He couldn’t believe his ears. “You agree with me?”
“Wait a minute.” She held up a slender hand. The left one, actually.
The one he’d once thought would wear his wedding and engagement rings.
“I didn’t say I agree with you,” she went on, blissfully ignorant of his disconcerting thoughts about their past. “There’s still plenty we disagree about.”
That hadn’t always been the case.
“But I am saying,” she continued, “that I see your point about his ratings and I understand why his contrition has given you confidence in potentially hiring him.”
This was good. She was agreeing with him. Wasn’t she? “So you’ll come with me and meet him?”
She frowned, hesitating. Her delicate brow lowered toward those bright green eyes in a way that he hadn’t seen in so long it made him ache to think about it.
“I’m not sure there’s anything I could do to help you attain your goal.”
“Come on, Mer,” he said, catching the familiarity only afterward, when it was too late to stop himself. “You can charm the pants off him, that’s what you can do. You’re damn good at that.”
She glanced at him sharply and said, “I don’t think any of us wants that.”

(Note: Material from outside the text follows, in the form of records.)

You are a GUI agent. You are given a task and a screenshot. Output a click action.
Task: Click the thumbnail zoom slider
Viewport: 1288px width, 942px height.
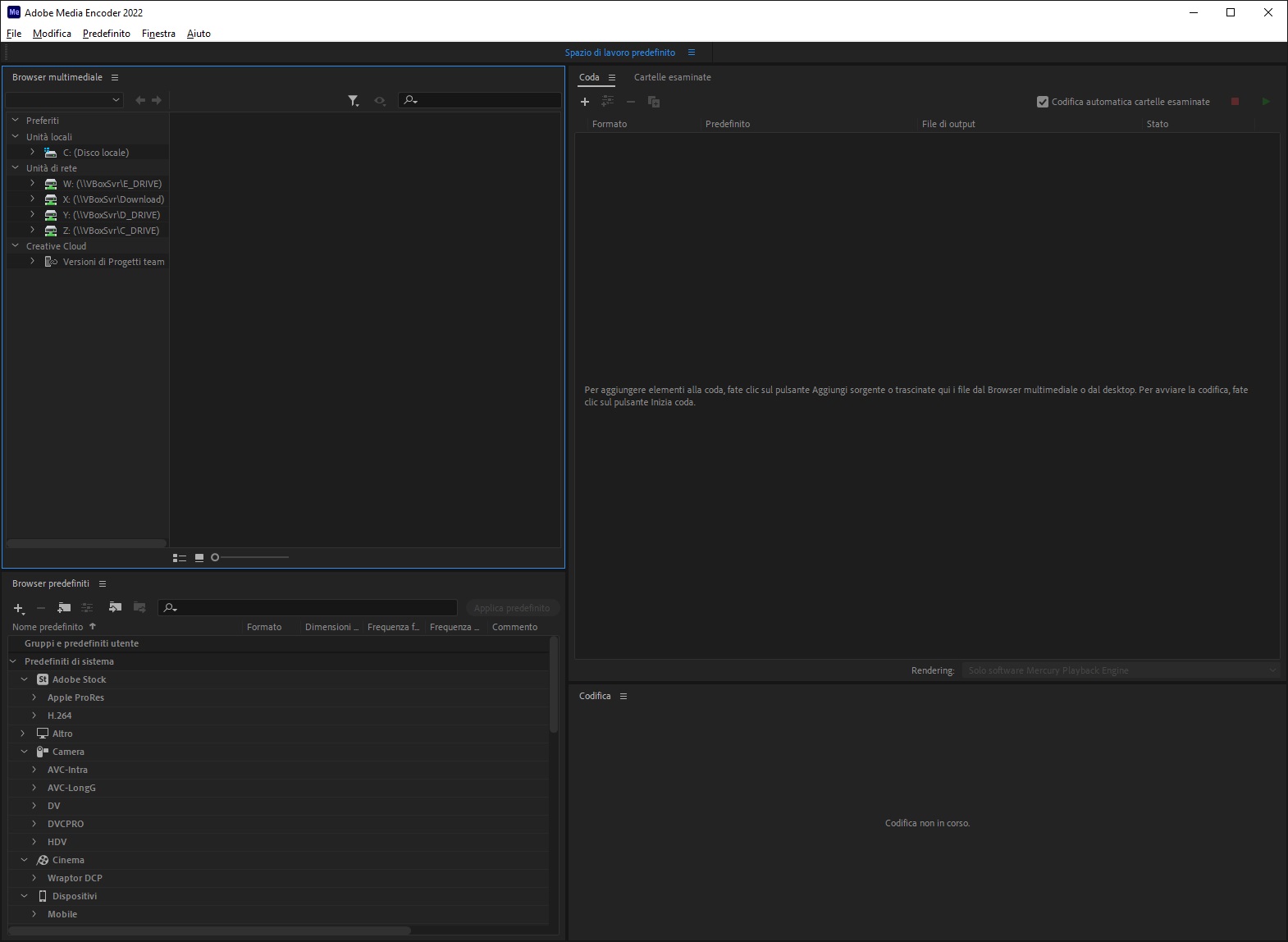pyautogui.click(x=250, y=558)
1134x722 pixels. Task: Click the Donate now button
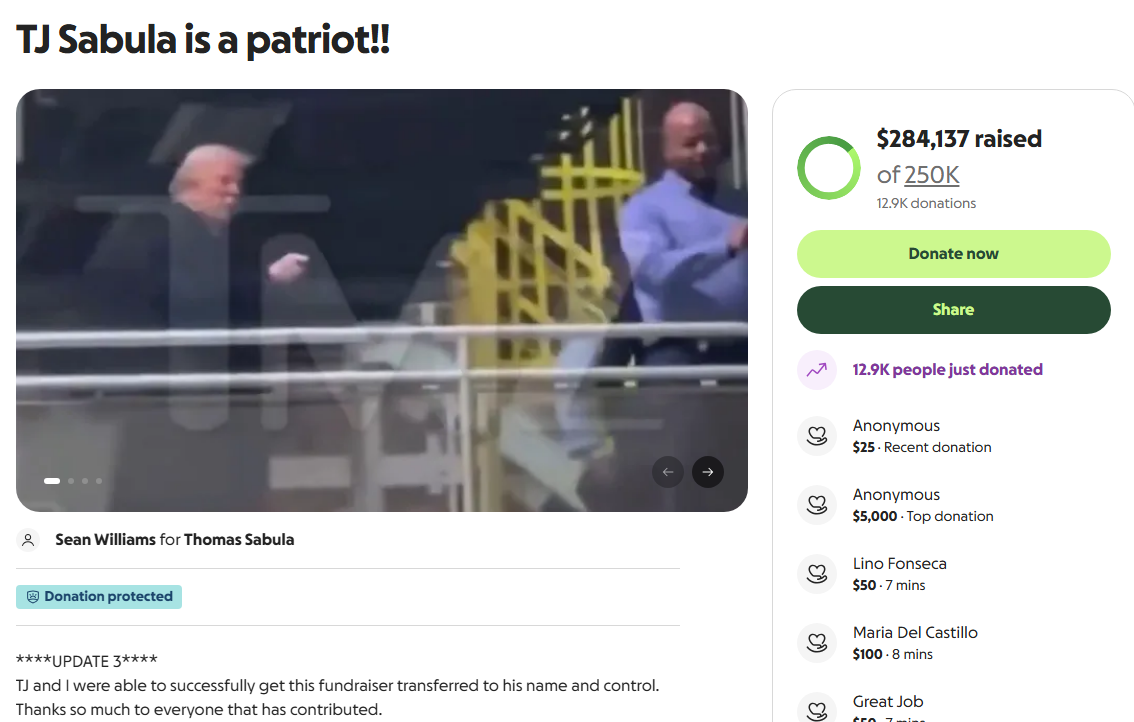(953, 254)
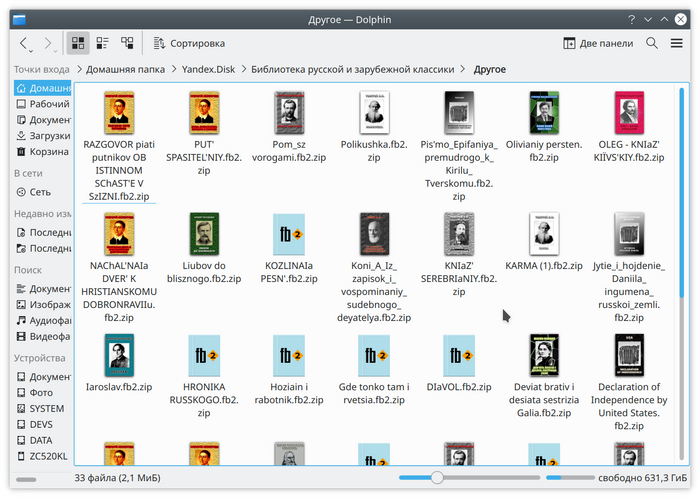Open the ZC520KL device in sidebar

[x=46, y=456]
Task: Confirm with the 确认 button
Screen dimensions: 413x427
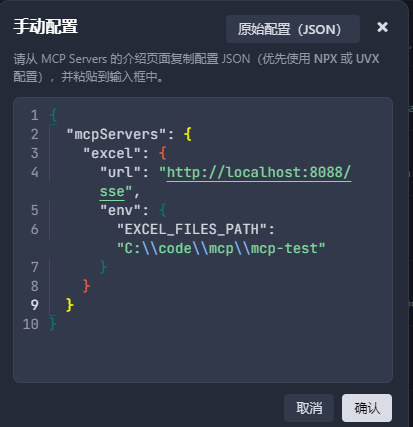Action: [367, 408]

He had to be careful of this thinking about her personally, because obviously some part of his subconscious was having trouble distinguishing between the way he used to feel about her, back when they were just kids, versus what he felt for her now that they were nothing more than casual work associates.
What he needed to concentrate on was the success of his plan. Securing Lenny Doss and saving the company. The idea had taken hold and was mattering more and more to him. He couldn’t say for sure if his desire was more a compulsion to help future generations who were innocent of his father’s poison, or if he just wanted to “show up” the old man by saving the company that George had nearly destroyed.
He wanted both, but the balance tended to swing a little more toward the latter than the former.
Not that it mattered. Everyone involved had a common goal, and it didn’t matter how they got there, did it?
“Okay, I’m sorry,” he said. “But you know what I mean. There’s a lot you can do to help persuade him, because you are a smart, beautiful wo—person. And you can present the case in a truthful and persuasive manner.”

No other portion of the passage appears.